Home wasn’t quite what she expected. For a start, her front door stood open. Since her wards were intact and her family were loudly busy working on Jet’s house next door, she wasn’t too worried, especially when she followed her nose. “Fish stew.” Which could only mean Nan was on the premises.
Children’s voices indicated that Nan wasn’t alone.
Tony and Grace ran out of the kitchen, saw Delphi and shouted “hello”, but kept running. Their tiny feet thundered up the stairs.
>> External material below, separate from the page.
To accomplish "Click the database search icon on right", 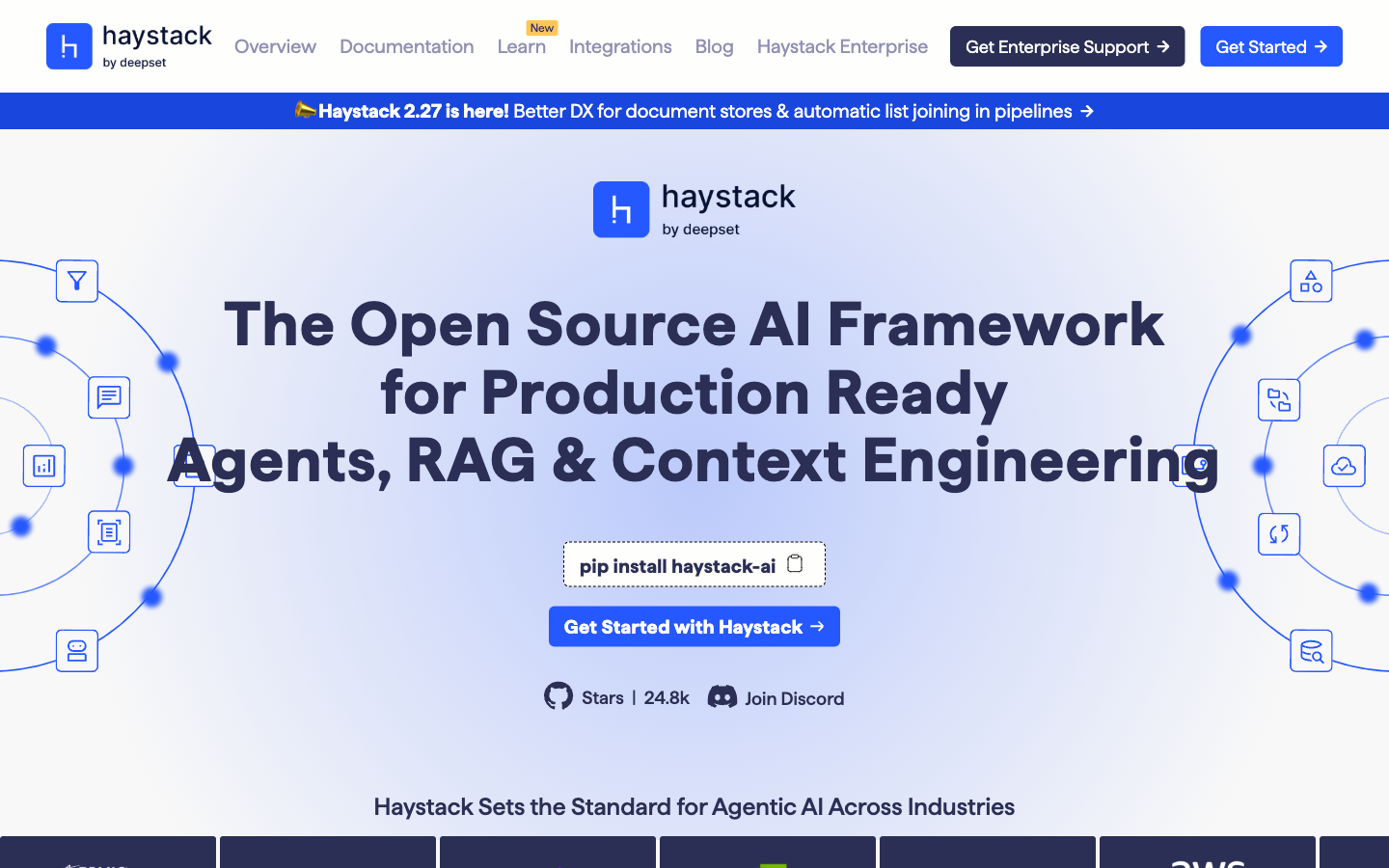I will coord(1311,651).
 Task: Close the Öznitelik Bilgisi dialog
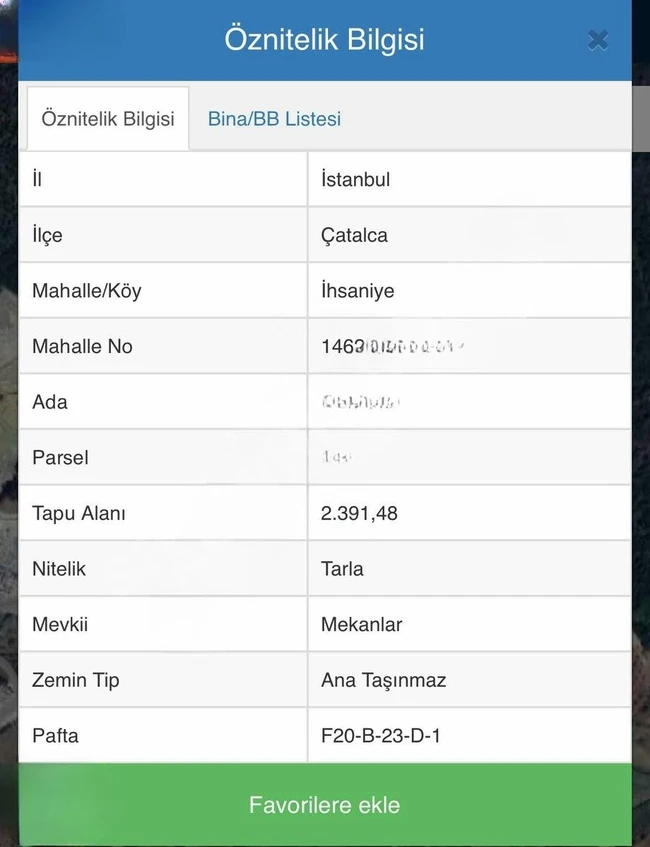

“I sent them upstairs to choose their favorite toys from the toy box and bring them down to the living room,” Nan explained after she’d greeted Delphi. “Jet brought them home from school. He mentioned something about cooking dinner for you.” She beamed at Delphi. “But since I already was, he’s gone next door to work on his house.”
“Only to be sent back to ask if you have still have your aunt Zara’s old hoover and can Uma borrow it, please?” Jet walked in the back door, bent slightly, and kissed Delphi’s cheek. He was so casual and natural, that Delphi’s heart glowed at the gesture—until she saw her nan’s expression.